Услышав это, двойник Первого посмотрел на меня, и все зааплодировали.

Я испугался и оглянулся. Я не знал, кому они аплодируют. Но они все уставились на меня, и Галина Борисовна тоже не сводила с меня темных глаз, не моргающих, упоенных, ждущих. Вот-вот, ожидал я, все кончится. Вот-вот, ожидал я, Галина Борисовна скажет: «…теперь спать», — и застегнет все свои крючки. Вот-вот Первый (или его двойник, без разницы) опомнится и заорет на меня: «Урод! Стены пачкаешь?».

Но мой костюм (совсем простой) Первого успокоил. И руки у меня были простые, не художественные. К тому же Галина Борисовна не переставая, как все, аплодировать, постаралась разъяснить, указывая на меня: «Он, он это… Кривосудов-Трегубов… Пантелей… Молодой, талантливый… „Солнце земное“ светом пронизано… Его, его работа…».

— Пантелей?

Первый преобразился.

Круглое багровое лицо Первого приняло почти нормальный цвет.

Быстро и энергично, на глазах видных ученых, медиков и инженеров-механиков областной Сельхозтехники он перегнулся через стол, повалив пару фужеров, и сильными короткими конечностями обхватил меня.

— Пантелей!

От него дохнуло водкой и копченостями, может, салом.

— Пантелей… Пантелей…

Я не понимал, почему он это повторяет.

И не знал, имею ли право ответно обнять Первого, пусть даже и двойника, только чувствовал, чувствовал, ужасно сильно чувствовал, как Первый (или его двойник) похлопывает меня по мгновенно вспотевшей спине, а потом, еще раз притянув к себе через стол, он крепко поцеловал меня в губы. Позже Галина Борисовна ревниво объяснила мне, что целоваться за столом — это так принято, это хорошая партийная привычка, как бы знак чести, признания, но сама она никогда в мои губы так не впивалась.
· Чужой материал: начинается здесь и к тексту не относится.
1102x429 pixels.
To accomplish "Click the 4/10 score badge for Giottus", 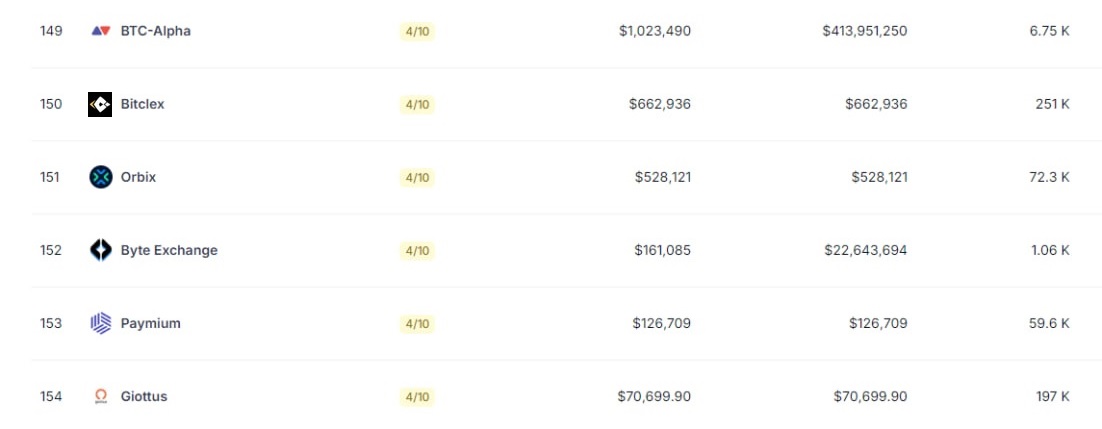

Первый жадно смотрел на «Солнце земное».

Он смотрел с каким-то странным узнающим выражением, а потом так же внезапно и энергично во второй раз перегнулся над посудой, над разносолами и закусками и крепко в губы поцеловал меня. Галина Борисовна за чужими спинами аж зубами скрипнула.

— Пантелей… Не Эрнст… Сразу видно! — радостно повторял двойник Первого, не отрывая глаз от моей фанерки. И всем корпусом, мощно, как кабан, повернулся к видным ученым, медикам и инженерам-механикам областной Сельхозтехники. — Здоровый корень на всем дереве скажется!

После таких слов моя лепешка всем показалась бархатной.